Pers

Penandatanganan Perjanjian Kerjasama Pemulihan Ekosistem TWA Danau Rawa Taliwang

Nomor : S.74 /HUMAS/PP/HMS.3/9/2016

Jakarta, Biro Humas Kementerian LHK, Kamis, 15 September 2016: Taman Wisata Alam Danau Rawa Taliwang (TWA DRT) yang terletak di Kabupaten Sumbawa Barat saat ini telah menjadi salah satu isu lingkungan hidup strategis di Provinsi Nusa Tenggara Barat akibat adanya eutrofikasi, pendangkalan, dan pencemaran. Danau yang semula mempunyai kapasitas tampung air sebanyak 170 juta m3, dalam pengukuran tahun 2015 kapasitasnya berkurang drastis menjadi hanya 7,97 juta m3. Kedalaman rata-rata di beberapa titik pengamatan tahun 2016 hanya sekitar 1,21 m. Begitu juga dengan kondisi badan airnya. Pengukuran tahun 2001, badan air TWA DRT seluas 709,47 ha, namun pada tahun 2015 hanya seluas 210,33 ha dan sisanya tertutupi gulma air (Phragmites karka, teratai, eceng gondok, ganggang, dan lain-lain).

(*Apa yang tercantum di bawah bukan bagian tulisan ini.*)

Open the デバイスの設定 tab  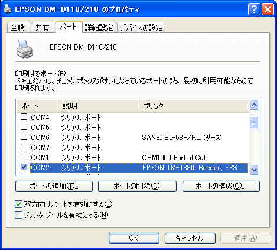141,28
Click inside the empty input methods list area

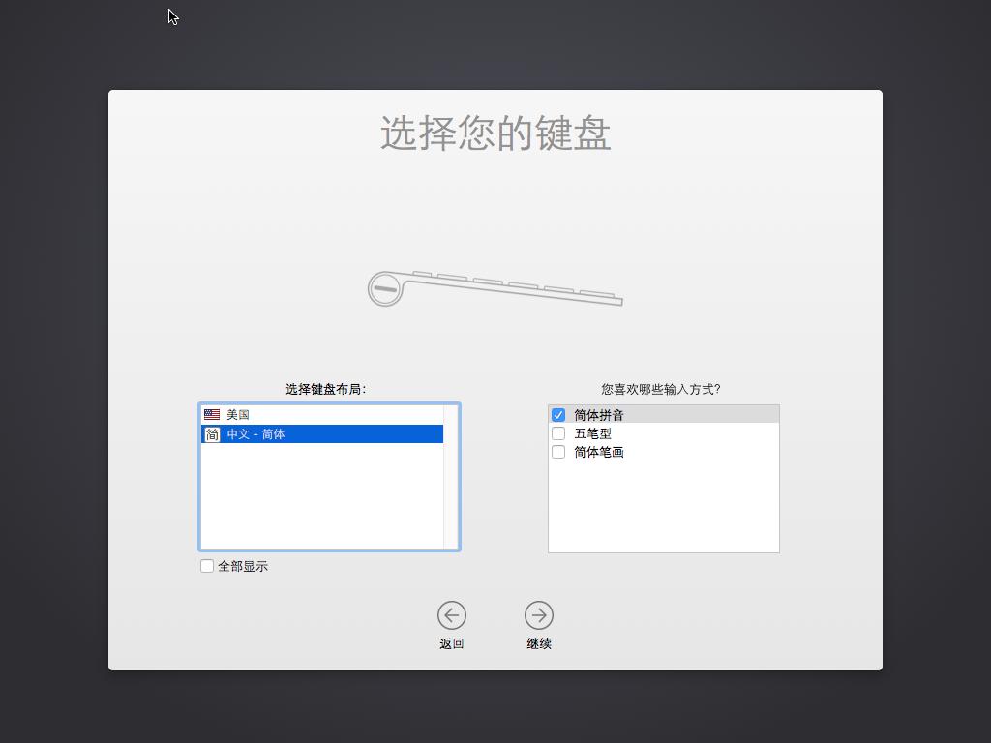[x=663, y=503]
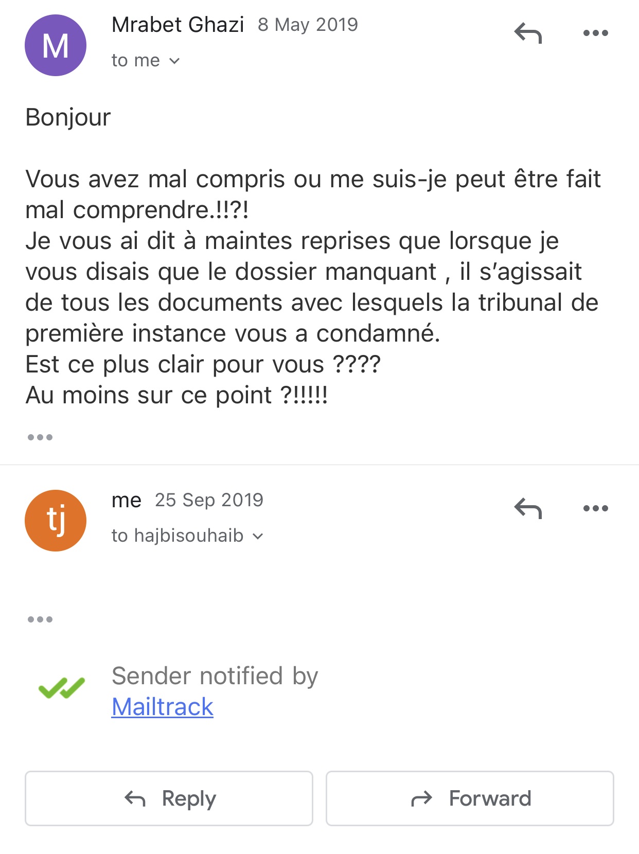Expand recipient details next to 'to me'

(174, 61)
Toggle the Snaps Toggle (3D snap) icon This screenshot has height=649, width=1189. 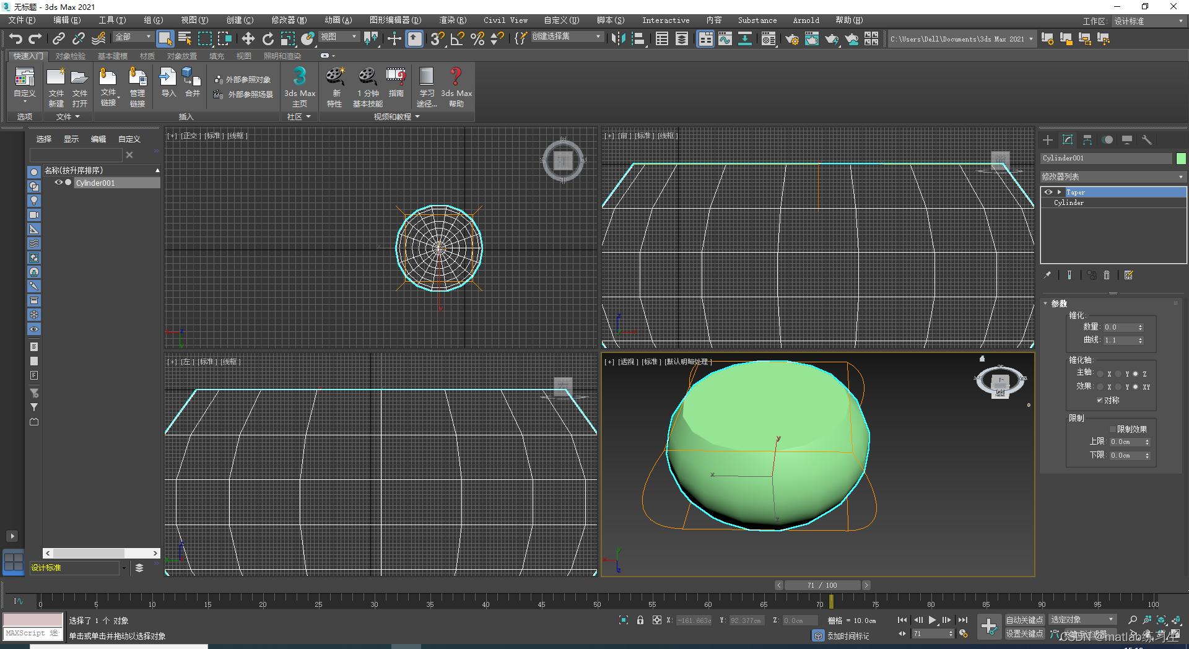point(437,38)

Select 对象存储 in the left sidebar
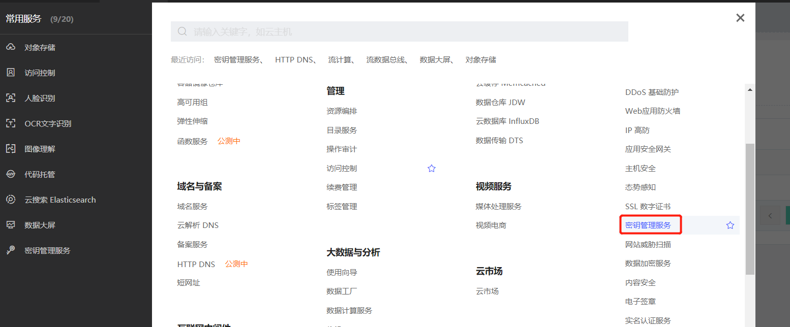coord(38,47)
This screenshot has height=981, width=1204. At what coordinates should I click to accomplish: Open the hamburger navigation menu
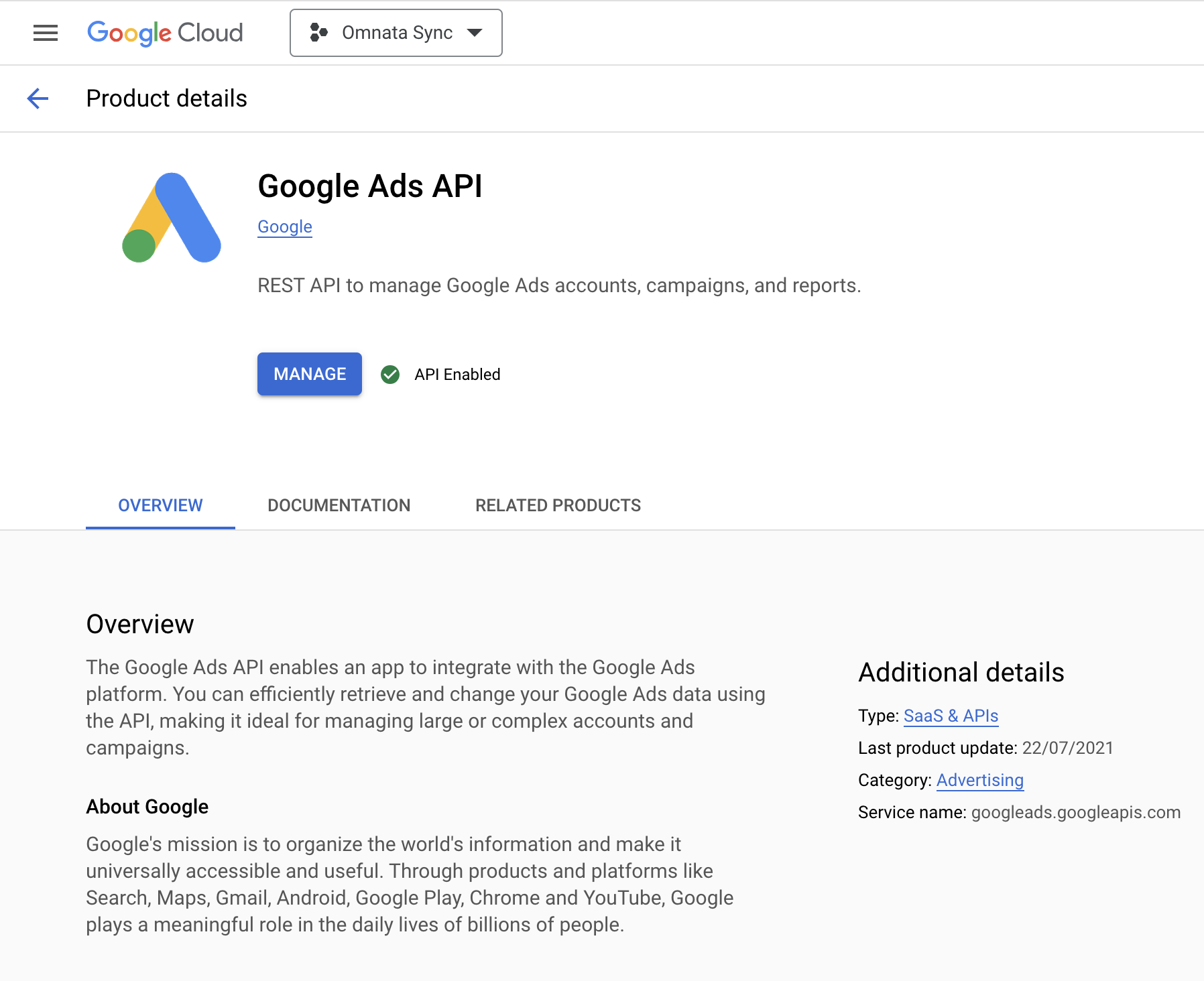[46, 33]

Pada tanggal 14 Agustus 2016, bertempat di Ruang Rapat Ditjen KSDAE, dilakukan penandatanganan Perjanjian Kerjasama antara Kepala BKSDA NTB, Dr. Ir. Widada, M.M., dengan Bupati Sumbawa Barat, Dr. Ir. H.W. Musyafirin, M.M., dan Kepala Balai Wilayah Sungai Nusa Tenggara I, Ir. Asdin Julaidy, M.M., M.T. Kegiatan ini disaksikan oleh Dirjen KSDAE, Dr. Ir. Tachrir Fathoni, M.Sc., Anggota Komisi VII DPR RI, Dr. Kurtubi, Kepala P3E Bali-Nusra, Drs. Rijaluzzaman, para pimpinan lingkup Ditjen KSDAE, dan para pimpinan SKPD Sumbawa Barat.

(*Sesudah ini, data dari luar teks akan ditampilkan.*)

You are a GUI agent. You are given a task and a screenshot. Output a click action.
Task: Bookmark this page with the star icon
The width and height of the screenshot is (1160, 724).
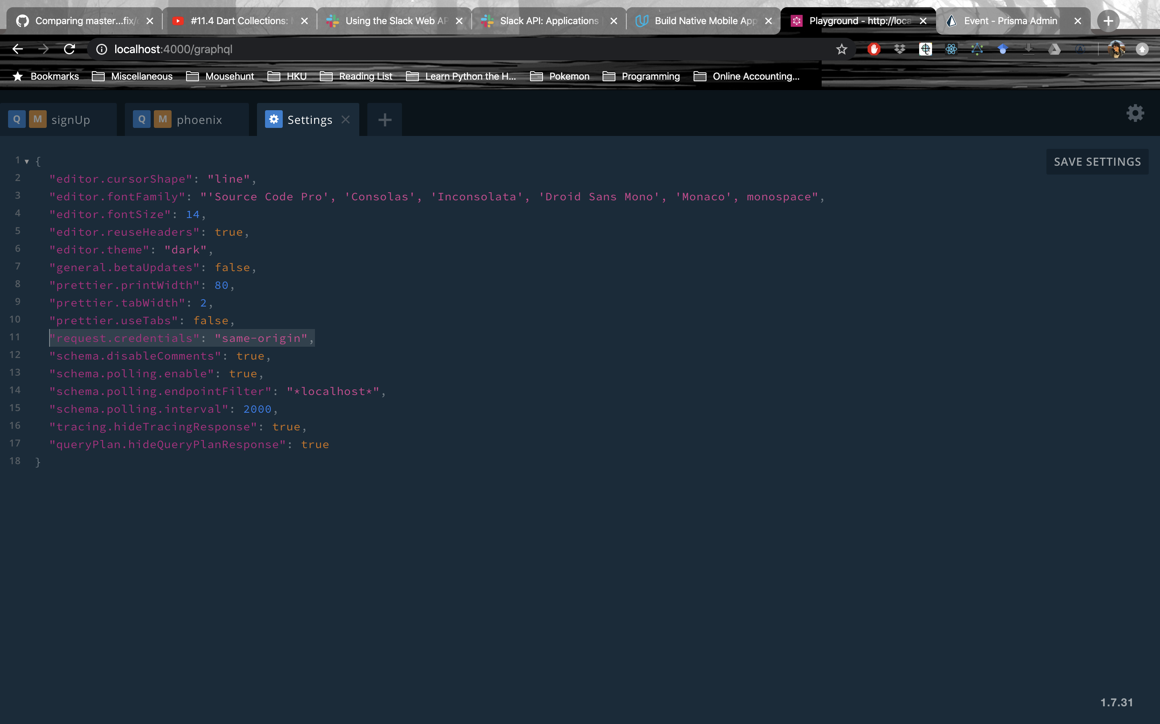[841, 49]
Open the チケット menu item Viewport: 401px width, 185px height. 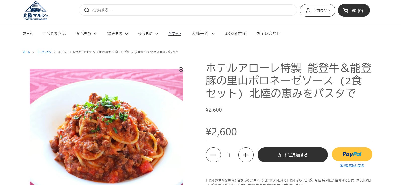(175, 34)
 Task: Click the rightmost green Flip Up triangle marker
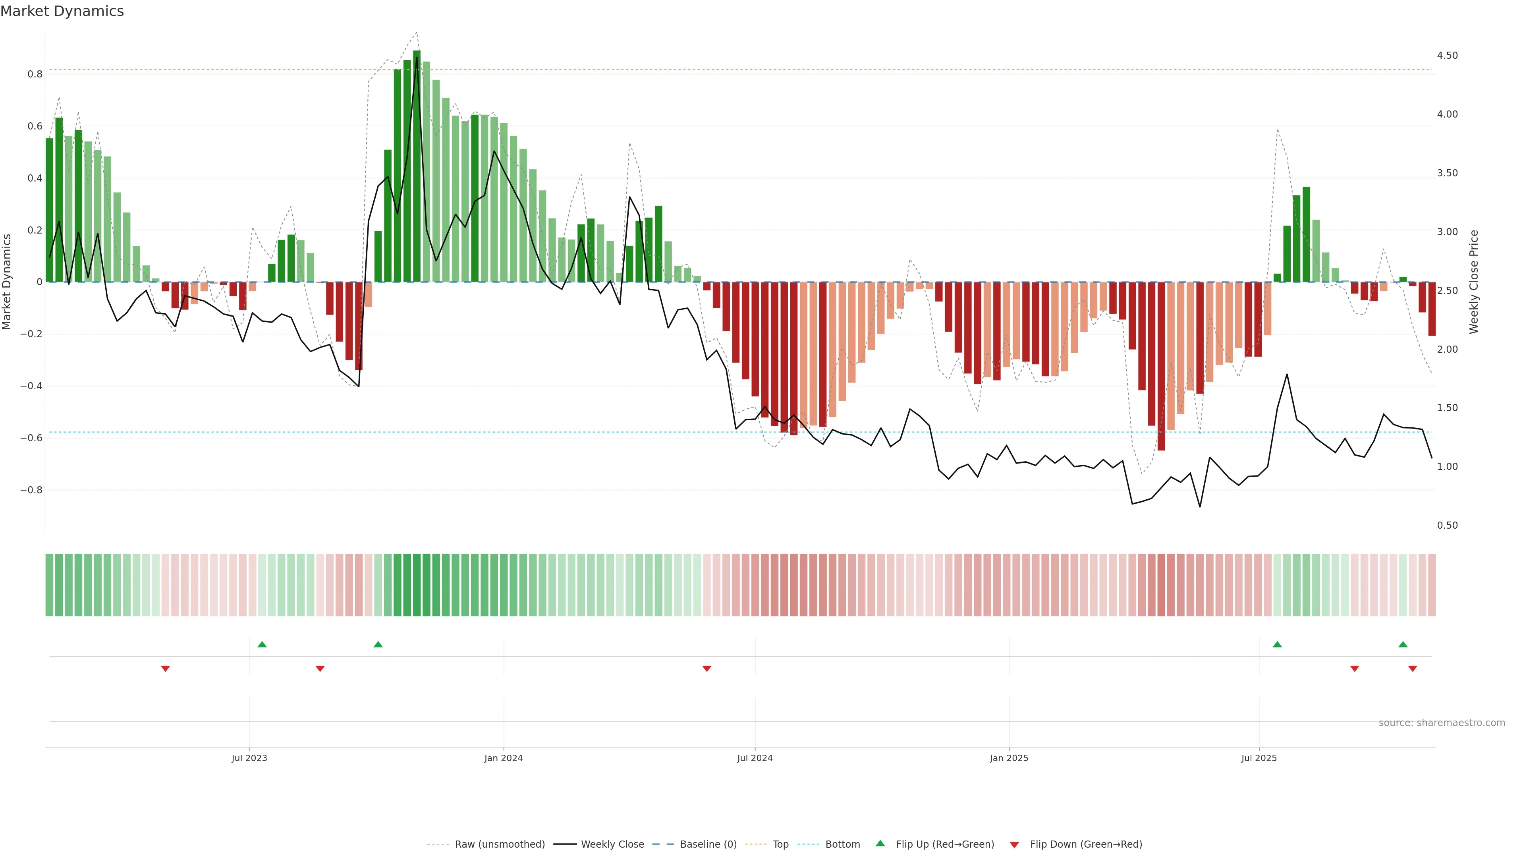pyautogui.click(x=1402, y=644)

Perjanjian Kerjasama ini merupakan wujud keberhasilan KLHK dalam membangun komunikasi dan sinergitas pembangunan dengan para pihak dalam mengelola kawasan konservasi yang notabene kewenangannya ada pada Pemerintah Pusat. Oleh karena itu, Dirjen KSDAE dalam sambutannya mengatakan; “Kerjasama yang seperti ini agar dapat menjadi model penyelenggaraan kawasan konservasi di tempat-tempat lainnya. Keterbatasan anggaran bukan lagi menjadi hambatan signifikan untuk mengelola kawasan konservasi menjadi lebih baik, apabila semua pihak dapat mengambil peran”. Hal tersebut senada dengan pernyataan Bupati Sumbawa Barat bahwa; “Pemerintah Daerah akan memberikan dukungan kepada Pemerintah Pusat untuk memperbaiki Danau Rawa Taliwang, karena danau ini telah menjadi urat nadi bagi masyarakat Sumbawa Barat”.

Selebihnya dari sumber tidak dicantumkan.